積層オートエンコーダの特徴
問題
積層オートエンコーダ(Stacked Autoencoder)について、正しい記述を1つ選べ。
解説
積層オートエンコーダ(Stacked Autoencoder)は、ディープラーニング黎明期(2000年代後半)に、層の深いニューラルネットワークを上手く学習させるために考案されたブレイクスルー手法です。
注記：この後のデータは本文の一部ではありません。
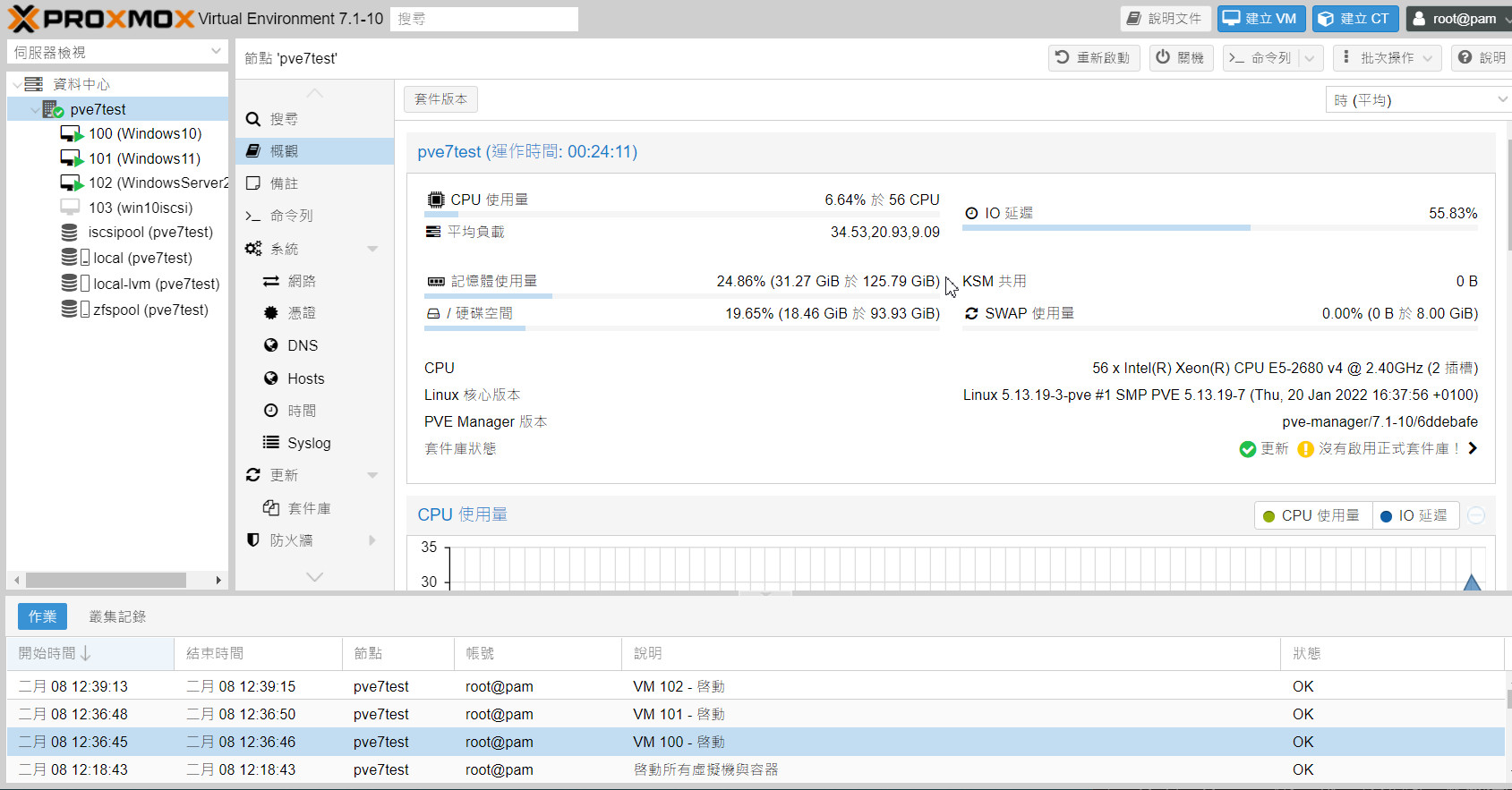Viewport: 1512px width, 790px height.
Task: Click the Create VM (建立 VM) button
Action: click(x=1260, y=19)
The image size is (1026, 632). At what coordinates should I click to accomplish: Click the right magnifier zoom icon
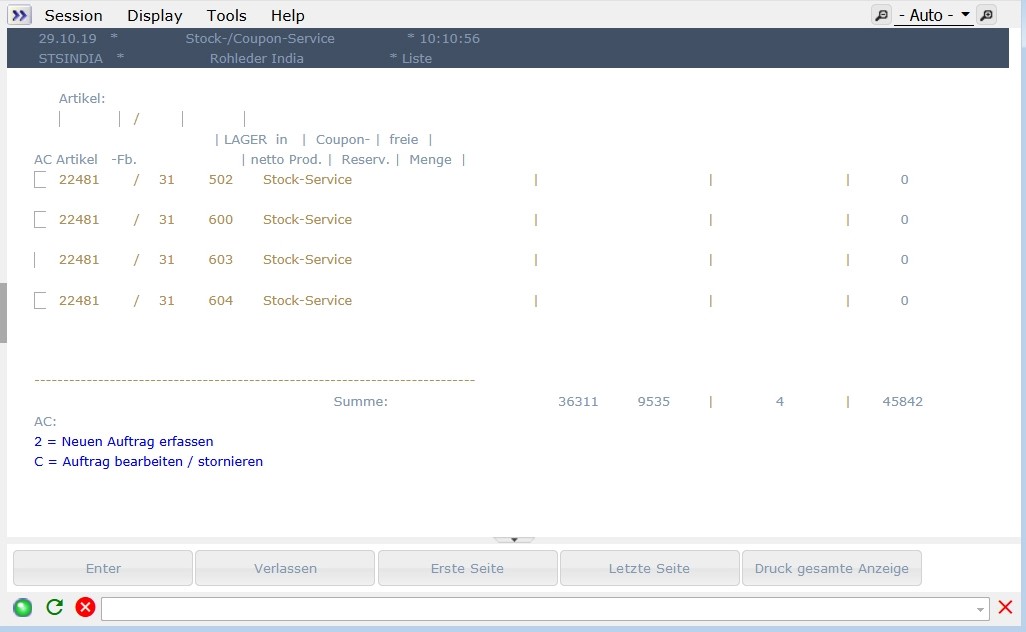click(986, 15)
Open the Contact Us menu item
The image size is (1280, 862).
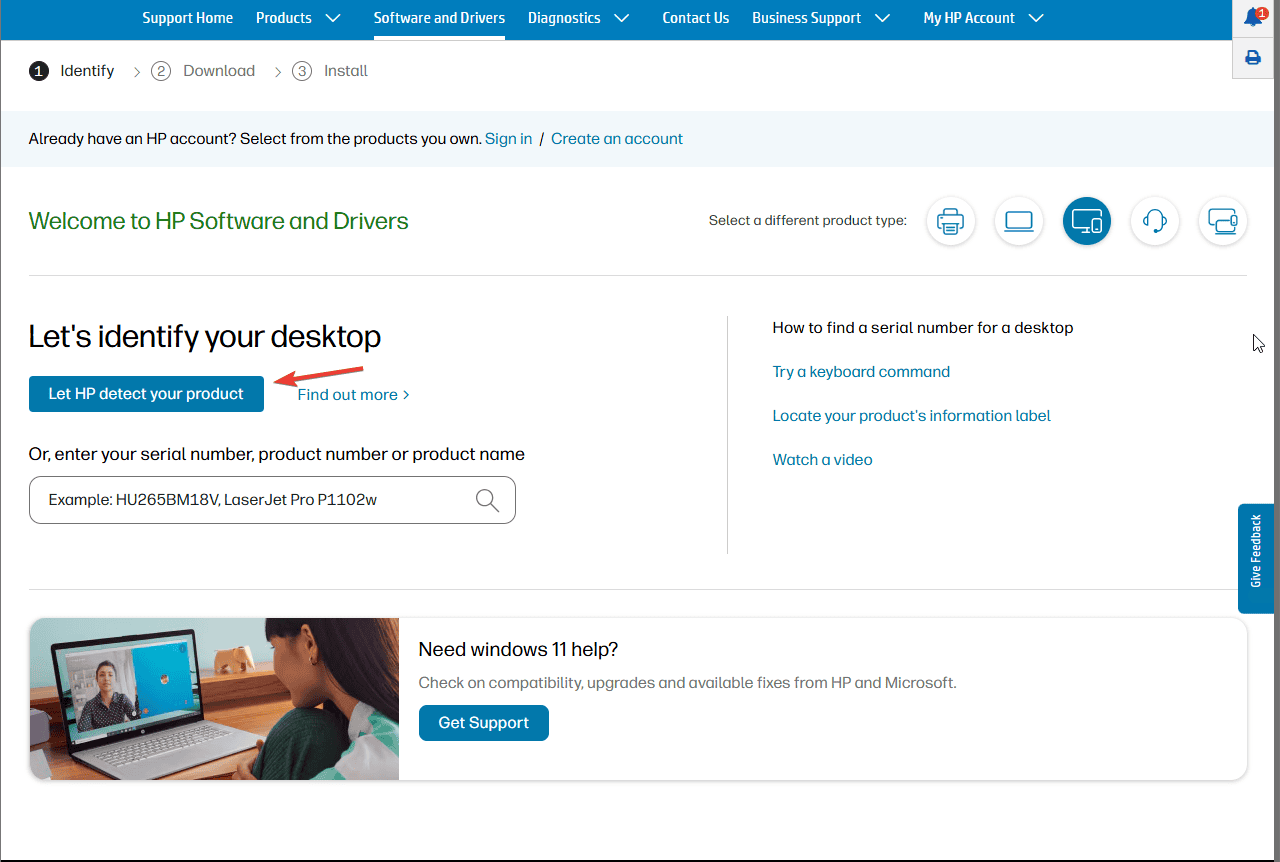tap(696, 18)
ネットワーク全体をいきなり学習させる(勾配消失などが起きる)のではなく、1層のオートエンコーダを学習させたらその中間層の出力を次のオートエンコーダの入力として使う、というように「層ごとに順番に事前学習(Pre-training)」を行い、最後に全体を微調整(Fine-tuning)することで、深いネットワークの学習を可能にしました。
1. 積層オートエンコーダは1層のみで構成され、深い特徴は学習できない。
誤り:オートエンコーダを複数層に「積み重ねる(Stacked)」ことで、より抽象的で深い特徴表現を獲得できるようにしたモデルです。
2. 積層オートエンコーダは層ごとに事前学習を行い、最後に全体を微調整する。
正しい:各層ごとに教師なしで「事前学習(貪欲層ごとの事前学習:Greedy Layer-wise Pre-training)」を行い、良い初期値を見つけてから、最後にネットワーク全体を微調整(Fine-tuning)します。
3. 積層オートエンコーダは教師あり学習でのみ利用される。
誤り:層ごとの事前学習は「教師なし学習」で行われます。最後にラベルを用いて微調整(教師あり学習)を行うケースが多いですが、モデルの基本は教師なし学習です。
4. 積層オートエンコーダは次元削減には使えない。
誤り:オートエンコーダを多層化することで、より複雑で高度な非線形の特徴抽出が可能になるため、高度な「次元削減」の手法としても有効です。